Assignment.
Output exactly the lines from the one with "in title bar" to the close of the records below, first and last included.

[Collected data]
__________
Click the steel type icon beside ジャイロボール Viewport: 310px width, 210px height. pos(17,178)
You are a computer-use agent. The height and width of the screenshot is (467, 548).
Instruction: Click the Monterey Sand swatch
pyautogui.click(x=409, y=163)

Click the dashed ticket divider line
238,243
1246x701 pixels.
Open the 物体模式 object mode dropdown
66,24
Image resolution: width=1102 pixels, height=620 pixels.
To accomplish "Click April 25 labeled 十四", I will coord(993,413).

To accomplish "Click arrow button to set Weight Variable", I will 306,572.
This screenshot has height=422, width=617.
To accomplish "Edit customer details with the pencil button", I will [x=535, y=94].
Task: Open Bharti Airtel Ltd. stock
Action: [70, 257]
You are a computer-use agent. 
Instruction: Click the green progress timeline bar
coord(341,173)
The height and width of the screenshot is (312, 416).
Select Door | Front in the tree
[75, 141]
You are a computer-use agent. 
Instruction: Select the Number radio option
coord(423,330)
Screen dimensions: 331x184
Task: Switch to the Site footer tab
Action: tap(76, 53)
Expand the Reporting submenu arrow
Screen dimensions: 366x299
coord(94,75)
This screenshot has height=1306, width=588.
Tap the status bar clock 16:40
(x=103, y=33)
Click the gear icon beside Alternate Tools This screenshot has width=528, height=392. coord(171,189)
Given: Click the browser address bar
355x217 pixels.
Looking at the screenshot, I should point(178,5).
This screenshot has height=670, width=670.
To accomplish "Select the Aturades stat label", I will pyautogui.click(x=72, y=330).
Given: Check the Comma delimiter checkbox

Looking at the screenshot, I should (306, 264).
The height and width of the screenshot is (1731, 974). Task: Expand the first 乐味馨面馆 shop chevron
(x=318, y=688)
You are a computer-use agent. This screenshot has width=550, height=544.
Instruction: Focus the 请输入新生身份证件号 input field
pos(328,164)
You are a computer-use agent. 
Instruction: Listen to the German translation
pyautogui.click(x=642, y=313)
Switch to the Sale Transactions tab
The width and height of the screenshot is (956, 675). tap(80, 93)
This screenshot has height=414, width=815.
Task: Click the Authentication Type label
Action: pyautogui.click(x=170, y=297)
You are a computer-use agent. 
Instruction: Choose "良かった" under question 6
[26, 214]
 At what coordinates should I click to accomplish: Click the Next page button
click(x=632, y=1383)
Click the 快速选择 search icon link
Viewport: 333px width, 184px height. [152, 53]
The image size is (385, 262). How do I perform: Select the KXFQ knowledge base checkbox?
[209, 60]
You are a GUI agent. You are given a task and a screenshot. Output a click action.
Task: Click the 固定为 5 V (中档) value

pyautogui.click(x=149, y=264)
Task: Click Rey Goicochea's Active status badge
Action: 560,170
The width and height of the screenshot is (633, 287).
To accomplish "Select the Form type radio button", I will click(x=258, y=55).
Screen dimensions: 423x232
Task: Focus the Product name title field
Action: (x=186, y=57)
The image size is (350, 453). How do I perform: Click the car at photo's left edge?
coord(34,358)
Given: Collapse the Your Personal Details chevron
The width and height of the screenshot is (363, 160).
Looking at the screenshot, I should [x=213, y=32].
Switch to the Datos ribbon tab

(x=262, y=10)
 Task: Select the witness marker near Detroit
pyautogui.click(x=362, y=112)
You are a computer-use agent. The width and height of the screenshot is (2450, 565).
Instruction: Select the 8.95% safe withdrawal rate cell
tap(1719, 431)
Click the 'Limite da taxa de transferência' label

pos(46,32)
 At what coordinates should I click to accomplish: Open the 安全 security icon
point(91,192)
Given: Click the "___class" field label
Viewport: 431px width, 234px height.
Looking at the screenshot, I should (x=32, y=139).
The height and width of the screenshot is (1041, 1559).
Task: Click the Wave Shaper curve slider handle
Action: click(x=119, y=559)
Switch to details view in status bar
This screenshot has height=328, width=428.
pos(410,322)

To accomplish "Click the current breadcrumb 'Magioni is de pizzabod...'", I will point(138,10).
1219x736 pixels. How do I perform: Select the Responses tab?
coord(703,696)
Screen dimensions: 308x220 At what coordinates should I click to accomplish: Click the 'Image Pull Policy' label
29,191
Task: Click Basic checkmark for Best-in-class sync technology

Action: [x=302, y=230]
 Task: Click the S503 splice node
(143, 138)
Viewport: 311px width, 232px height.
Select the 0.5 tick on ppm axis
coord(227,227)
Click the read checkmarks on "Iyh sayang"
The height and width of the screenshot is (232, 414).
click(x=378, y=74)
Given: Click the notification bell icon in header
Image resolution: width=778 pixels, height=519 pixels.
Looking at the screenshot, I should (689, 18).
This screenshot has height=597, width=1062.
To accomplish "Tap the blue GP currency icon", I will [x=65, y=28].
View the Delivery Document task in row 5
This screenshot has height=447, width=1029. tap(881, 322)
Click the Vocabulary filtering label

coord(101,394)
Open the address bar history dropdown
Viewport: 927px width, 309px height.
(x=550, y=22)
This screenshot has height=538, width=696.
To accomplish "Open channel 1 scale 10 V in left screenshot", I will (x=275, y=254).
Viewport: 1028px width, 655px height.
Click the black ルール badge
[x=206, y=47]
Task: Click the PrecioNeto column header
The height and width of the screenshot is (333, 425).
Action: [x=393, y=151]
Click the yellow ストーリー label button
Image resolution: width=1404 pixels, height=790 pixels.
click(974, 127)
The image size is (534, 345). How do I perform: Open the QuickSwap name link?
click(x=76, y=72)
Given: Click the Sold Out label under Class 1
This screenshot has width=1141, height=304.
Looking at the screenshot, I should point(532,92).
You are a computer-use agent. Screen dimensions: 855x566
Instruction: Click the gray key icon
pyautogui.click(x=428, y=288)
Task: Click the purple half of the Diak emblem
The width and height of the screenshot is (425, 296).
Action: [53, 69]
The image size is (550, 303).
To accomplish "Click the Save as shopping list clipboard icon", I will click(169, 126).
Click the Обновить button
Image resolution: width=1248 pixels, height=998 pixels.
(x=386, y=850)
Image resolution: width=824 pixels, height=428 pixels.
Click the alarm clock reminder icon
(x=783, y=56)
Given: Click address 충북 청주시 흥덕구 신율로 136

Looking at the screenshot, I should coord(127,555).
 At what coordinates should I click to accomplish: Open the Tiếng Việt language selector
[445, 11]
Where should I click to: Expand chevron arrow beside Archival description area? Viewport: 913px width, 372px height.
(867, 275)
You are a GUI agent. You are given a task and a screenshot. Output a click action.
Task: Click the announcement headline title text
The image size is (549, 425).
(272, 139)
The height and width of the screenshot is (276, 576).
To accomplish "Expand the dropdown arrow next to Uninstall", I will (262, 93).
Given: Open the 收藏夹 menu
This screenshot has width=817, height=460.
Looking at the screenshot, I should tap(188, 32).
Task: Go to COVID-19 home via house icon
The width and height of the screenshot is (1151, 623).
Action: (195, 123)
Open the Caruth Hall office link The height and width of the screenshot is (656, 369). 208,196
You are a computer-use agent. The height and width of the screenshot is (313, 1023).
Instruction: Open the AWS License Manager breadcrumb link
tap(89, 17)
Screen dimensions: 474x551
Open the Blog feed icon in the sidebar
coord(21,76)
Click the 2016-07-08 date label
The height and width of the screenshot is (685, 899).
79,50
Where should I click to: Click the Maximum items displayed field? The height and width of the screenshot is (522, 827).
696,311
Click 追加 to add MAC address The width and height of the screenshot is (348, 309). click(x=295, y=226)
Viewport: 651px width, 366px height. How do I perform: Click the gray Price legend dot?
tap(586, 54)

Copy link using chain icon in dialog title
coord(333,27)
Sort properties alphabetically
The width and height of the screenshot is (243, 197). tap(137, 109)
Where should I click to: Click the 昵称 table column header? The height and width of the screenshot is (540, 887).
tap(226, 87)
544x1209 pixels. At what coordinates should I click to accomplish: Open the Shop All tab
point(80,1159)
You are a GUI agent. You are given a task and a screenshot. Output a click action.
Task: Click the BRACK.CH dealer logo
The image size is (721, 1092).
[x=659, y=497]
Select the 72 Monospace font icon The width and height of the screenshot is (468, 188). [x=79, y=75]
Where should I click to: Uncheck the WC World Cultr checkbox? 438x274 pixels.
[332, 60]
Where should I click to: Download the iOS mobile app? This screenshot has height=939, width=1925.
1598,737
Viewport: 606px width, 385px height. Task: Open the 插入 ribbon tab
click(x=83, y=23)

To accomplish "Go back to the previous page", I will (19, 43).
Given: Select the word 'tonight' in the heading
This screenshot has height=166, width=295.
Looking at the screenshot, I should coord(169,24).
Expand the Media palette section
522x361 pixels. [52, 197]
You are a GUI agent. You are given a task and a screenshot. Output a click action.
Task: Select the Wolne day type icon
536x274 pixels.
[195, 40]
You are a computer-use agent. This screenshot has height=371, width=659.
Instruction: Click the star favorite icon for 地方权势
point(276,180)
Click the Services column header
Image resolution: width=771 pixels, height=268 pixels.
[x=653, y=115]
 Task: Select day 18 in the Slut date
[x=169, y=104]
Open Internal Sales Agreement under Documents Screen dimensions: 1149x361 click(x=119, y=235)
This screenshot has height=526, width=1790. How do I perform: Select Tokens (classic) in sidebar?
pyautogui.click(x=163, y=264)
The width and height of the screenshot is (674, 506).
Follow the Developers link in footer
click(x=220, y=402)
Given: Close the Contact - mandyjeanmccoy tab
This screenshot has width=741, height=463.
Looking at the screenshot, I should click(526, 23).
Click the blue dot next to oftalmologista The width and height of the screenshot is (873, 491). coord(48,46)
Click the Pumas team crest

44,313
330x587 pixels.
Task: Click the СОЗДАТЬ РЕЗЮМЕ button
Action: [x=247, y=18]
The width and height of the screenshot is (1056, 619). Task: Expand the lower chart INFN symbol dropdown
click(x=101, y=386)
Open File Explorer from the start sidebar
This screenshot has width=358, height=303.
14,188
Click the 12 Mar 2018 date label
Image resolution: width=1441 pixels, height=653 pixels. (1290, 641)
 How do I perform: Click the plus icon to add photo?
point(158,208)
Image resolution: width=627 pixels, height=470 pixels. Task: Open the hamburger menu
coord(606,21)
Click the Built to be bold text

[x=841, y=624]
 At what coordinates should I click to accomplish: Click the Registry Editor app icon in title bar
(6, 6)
__________
Output of the exercise.
 At what coordinates should I click to accomplish: Click the Registry Editor app icon in title bar
(6, 6)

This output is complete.